__Task item__
Write the records out again exactly as they read, dropping any picture they hold.

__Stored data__

=== Begin Enclosure ===

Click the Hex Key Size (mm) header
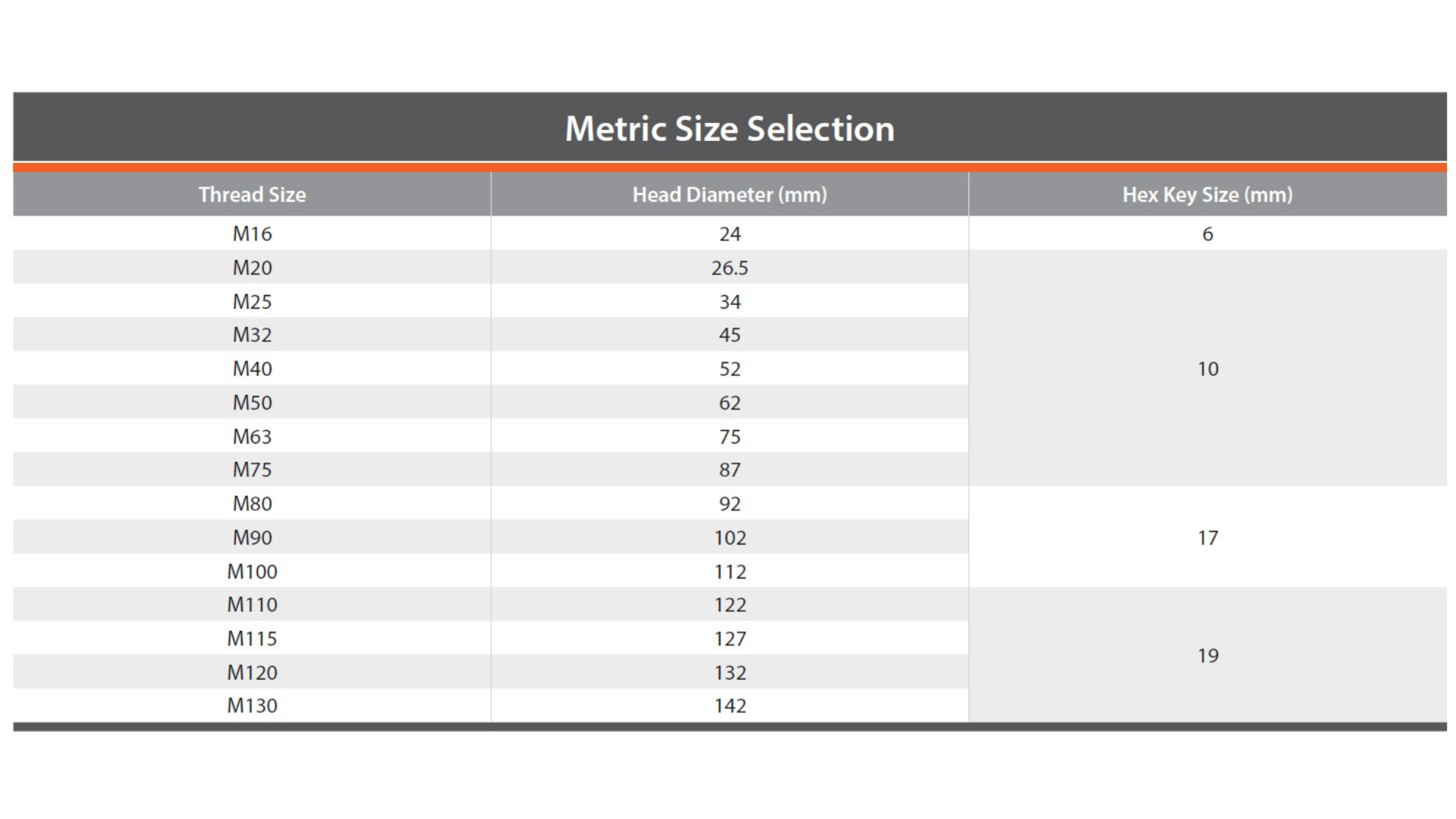 tap(1207, 195)
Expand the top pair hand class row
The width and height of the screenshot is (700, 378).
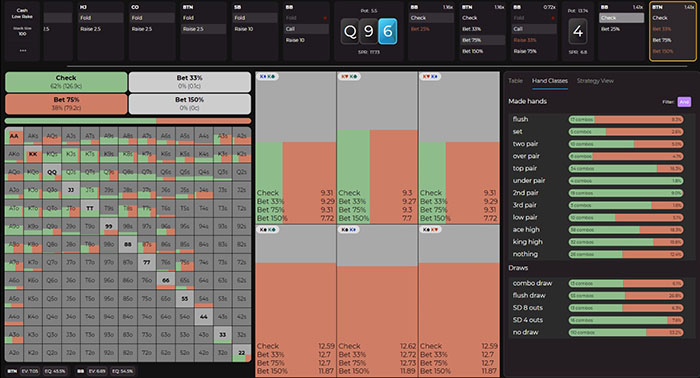(598, 168)
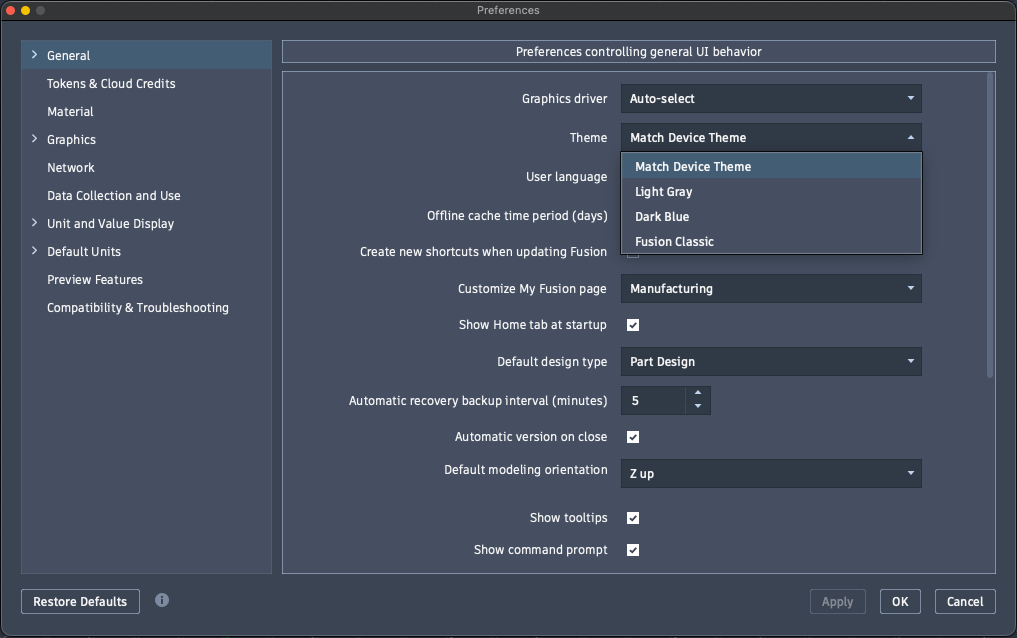Screen dimensions: 1017x638
Task: Open the Preview Features preferences page
Action: (94, 279)
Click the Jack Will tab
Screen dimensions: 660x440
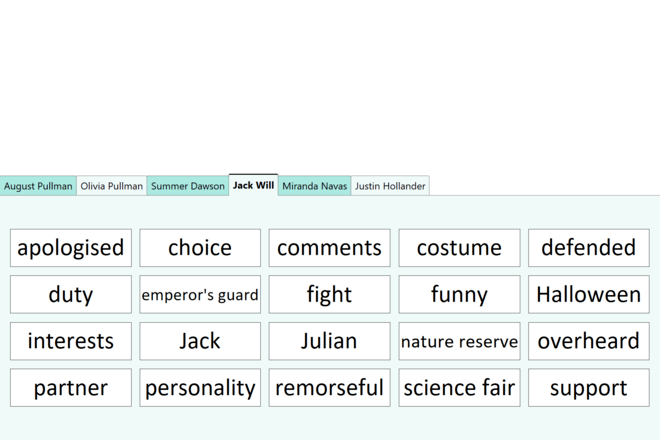(x=253, y=185)
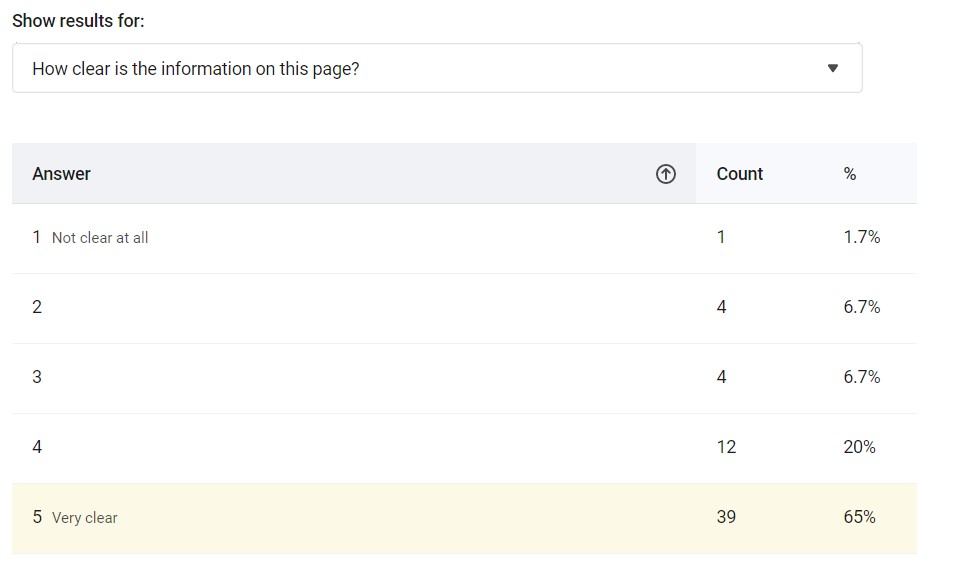Click the 'Very clear' label text
This screenshot has width=957, height=567.
85,518
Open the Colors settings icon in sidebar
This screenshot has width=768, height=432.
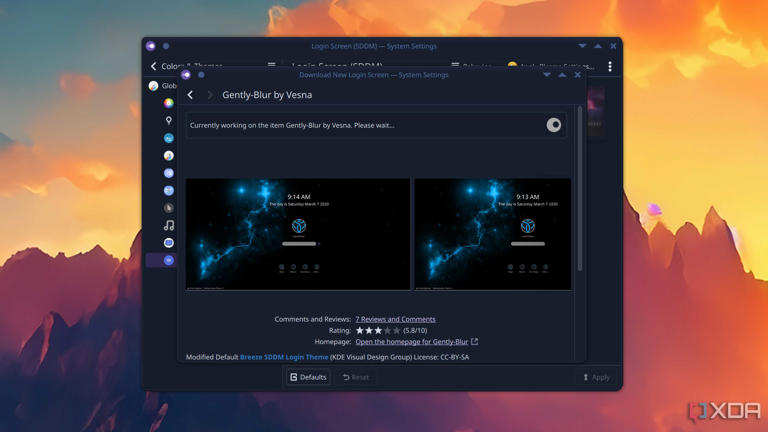[169, 103]
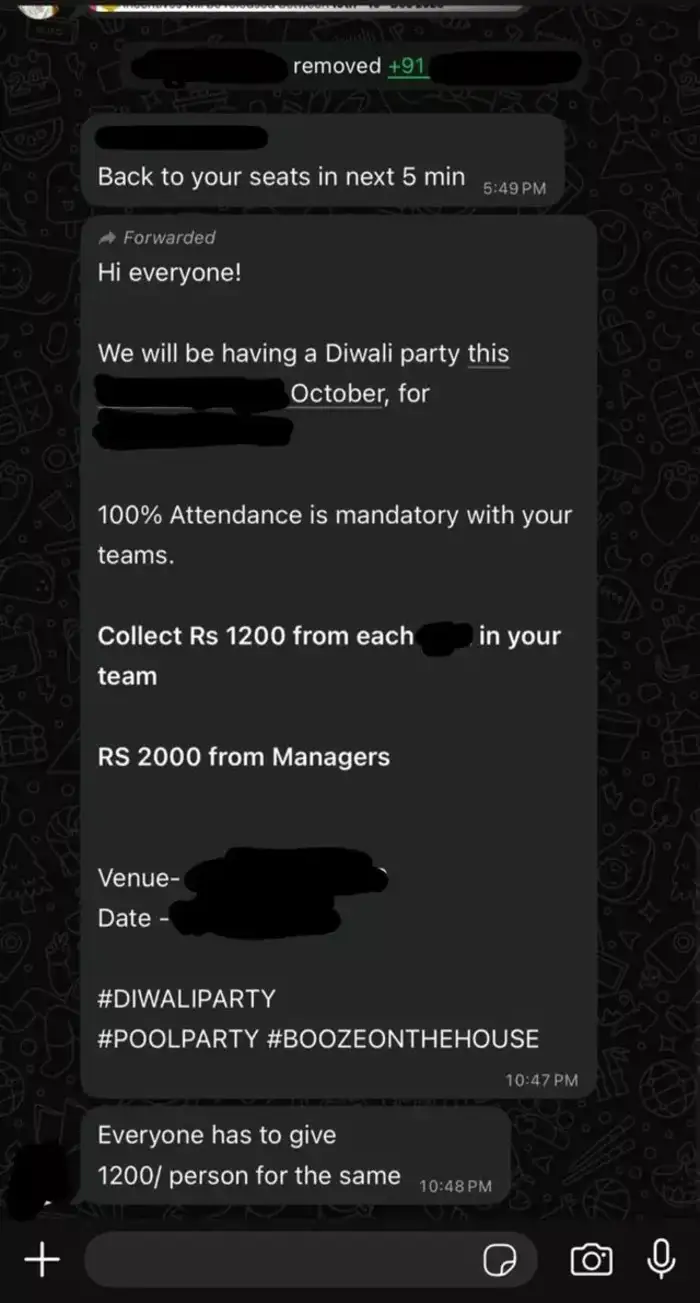
Task: Tap the microphone voice message icon
Action: [x=660, y=1259]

=== End Enclosure ===

__Output for this exercise__
Click the Hex Key Size (mm) header
 tap(1207, 195)
Expand the top pair hand class row
The width and height of the screenshot is (700, 378).
(598, 168)
Screen dimensions: 1017x638
Task: Open the Preview Features preferences page
Action: (94, 279)
Click the Jack Will tab
Screen dimensions: 660x440
(x=253, y=185)
Click the 'Very clear' label text
This screenshot has width=957, height=567.
85,518
Open the Colors settings icon in sidebar
This screenshot has width=768, height=432.
[169, 103]
Task: Tap the microphone voice message icon
Action: [x=660, y=1259]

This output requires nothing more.